▶ _Your task_: Working from the entries that follow, retype each one without any alteration.

Data extracted from a collection:
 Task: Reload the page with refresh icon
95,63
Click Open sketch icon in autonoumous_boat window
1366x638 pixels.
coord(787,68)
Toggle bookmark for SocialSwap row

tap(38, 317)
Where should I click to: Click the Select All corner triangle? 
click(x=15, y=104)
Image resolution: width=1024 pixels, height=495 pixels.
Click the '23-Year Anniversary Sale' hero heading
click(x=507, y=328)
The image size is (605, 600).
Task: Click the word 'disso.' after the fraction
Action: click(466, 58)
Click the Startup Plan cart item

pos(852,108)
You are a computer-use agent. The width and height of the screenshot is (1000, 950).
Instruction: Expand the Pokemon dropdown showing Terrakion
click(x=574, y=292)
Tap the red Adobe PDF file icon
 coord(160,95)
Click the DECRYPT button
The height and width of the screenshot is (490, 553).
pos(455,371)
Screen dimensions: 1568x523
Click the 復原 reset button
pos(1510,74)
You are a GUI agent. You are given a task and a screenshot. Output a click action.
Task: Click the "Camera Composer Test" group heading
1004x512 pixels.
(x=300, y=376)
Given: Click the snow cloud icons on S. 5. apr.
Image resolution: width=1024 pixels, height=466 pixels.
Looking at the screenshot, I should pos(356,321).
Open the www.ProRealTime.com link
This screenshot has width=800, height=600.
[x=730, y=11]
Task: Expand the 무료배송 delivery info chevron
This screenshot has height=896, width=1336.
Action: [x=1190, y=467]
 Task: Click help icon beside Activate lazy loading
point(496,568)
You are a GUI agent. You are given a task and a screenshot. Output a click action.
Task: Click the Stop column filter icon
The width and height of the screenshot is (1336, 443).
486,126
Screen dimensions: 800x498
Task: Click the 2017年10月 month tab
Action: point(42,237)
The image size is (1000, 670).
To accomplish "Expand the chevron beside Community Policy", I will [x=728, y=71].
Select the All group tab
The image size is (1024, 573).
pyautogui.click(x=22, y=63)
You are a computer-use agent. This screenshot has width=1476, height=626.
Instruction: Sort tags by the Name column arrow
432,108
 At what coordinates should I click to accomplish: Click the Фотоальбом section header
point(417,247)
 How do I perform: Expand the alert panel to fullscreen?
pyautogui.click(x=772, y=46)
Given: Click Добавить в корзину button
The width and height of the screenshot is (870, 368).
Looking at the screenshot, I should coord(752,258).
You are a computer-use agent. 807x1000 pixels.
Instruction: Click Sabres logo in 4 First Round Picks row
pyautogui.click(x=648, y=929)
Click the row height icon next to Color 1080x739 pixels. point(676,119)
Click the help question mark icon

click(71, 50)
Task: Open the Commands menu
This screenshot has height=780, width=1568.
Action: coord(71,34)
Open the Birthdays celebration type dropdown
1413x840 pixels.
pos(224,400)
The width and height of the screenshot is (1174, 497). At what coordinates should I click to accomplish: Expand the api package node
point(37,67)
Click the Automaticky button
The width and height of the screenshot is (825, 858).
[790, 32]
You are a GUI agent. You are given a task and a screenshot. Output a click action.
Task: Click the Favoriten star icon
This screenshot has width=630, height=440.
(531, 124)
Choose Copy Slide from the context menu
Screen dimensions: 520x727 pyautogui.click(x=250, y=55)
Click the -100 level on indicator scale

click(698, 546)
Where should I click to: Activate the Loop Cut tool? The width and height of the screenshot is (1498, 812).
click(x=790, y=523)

▶ _Finished exercise_:
 Task: Reload the page with refresh icon
95,63
Click Open sketch icon in autonoumous_boat window
1366x638 pixels.
coord(787,68)
Toggle bookmark for SocialSwap row

tap(38, 317)
Where should I click to: Click the Select All corner triangle? 
click(x=15, y=104)
Image resolution: width=1024 pixels, height=495 pixels.
Click the '23-Year Anniversary Sale' hero heading
click(x=507, y=328)
The image size is (605, 600).
Task: Click the word 'disso.' after the fraction
Action: click(466, 58)
Click the Startup Plan cart item

pos(852,108)
You are a computer-use agent. The width and height of the screenshot is (1000, 950).
Instruction: Expand the Pokemon dropdown showing Terrakion
click(x=574, y=292)
Tap the red Adobe PDF file icon
 coord(160,95)
Click the DECRYPT button
The height and width of the screenshot is (490, 553).
pos(455,371)
Screen dimensions: 1568x523
Click the 復原 reset button
pos(1510,74)
You are a GUI agent. You are given a task and a screenshot. Output a click action.
Task: Click the "Camera Composer Test" group heading
1004x512 pixels.
(x=300, y=376)
Given: Click the snow cloud icons on S. 5. apr.
Image resolution: width=1024 pixels, height=466 pixels.
Looking at the screenshot, I should pos(356,321).
Open the www.ProRealTime.com link
This screenshot has width=800, height=600.
[x=730, y=11]
Task: Expand the 무료배송 delivery info chevron
This screenshot has height=896, width=1336.
Action: [x=1190, y=467]
 Task: Click help icon beside Activate lazy loading
point(496,568)
You are a GUI agent. You are given a task and a screenshot. Output a click action.
Task: Click the Stop column filter icon
The width and height of the screenshot is (1336, 443).
486,126
Screen dimensions: 800x498
Task: Click the 2017年10月 month tab
Action: point(42,237)
The image size is (1000, 670).
To accomplish "Expand the chevron beside Community Policy", I will [x=728, y=71].
Select the All group tab
The image size is (1024, 573).
pyautogui.click(x=22, y=63)
You are a computer-use agent. This screenshot has width=1476, height=626.
Instruction: Sort tags by the Name column arrow
432,108
 At what coordinates should I click to accomplish: Click the Фотоальбом section header
point(417,247)
 How do I perform: Expand the alert panel to fullscreen?
pyautogui.click(x=772, y=46)
Given: Click Добавить в корзину button
The width and height of the screenshot is (870, 368).
Looking at the screenshot, I should coord(752,258).
You are a computer-use agent. 807x1000 pixels.
Instruction: Click Sabres logo in 4 First Round Picks row
pyautogui.click(x=648, y=929)
Click the row height icon next to Color 1080x739 pixels. point(676,119)
Click the help question mark icon

click(71, 50)
Task: Open the Commands menu
This screenshot has height=780, width=1568.
Action: coord(71,34)
Open the Birthdays celebration type dropdown
1413x840 pixels.
pos(224,400)
The width and height of the screenshot is (1174, 497). At what coordinates should I click to accomplish: Expand the api package node
point(37,67)
Click the Automaticky button
The width and height of the screenshot is (825, 858).
[790, 32]
You are a GUI agent. You are given a task and a screenshot. Output a click action.
Task: Click the Favoriten star icon
This screenshot has width=630, height=440.
(531, 124)
Choose Copy Slide from the context menu
Screen dimensions: 520x727 pyautogui.click(x=250, y=55)
Click the -100 level on indicator scale

click(698, 546)
Where should I click to: Activate the Loop Cut tool? The width and height of the screenshot is (1498, 812).
click(x=790, y=523)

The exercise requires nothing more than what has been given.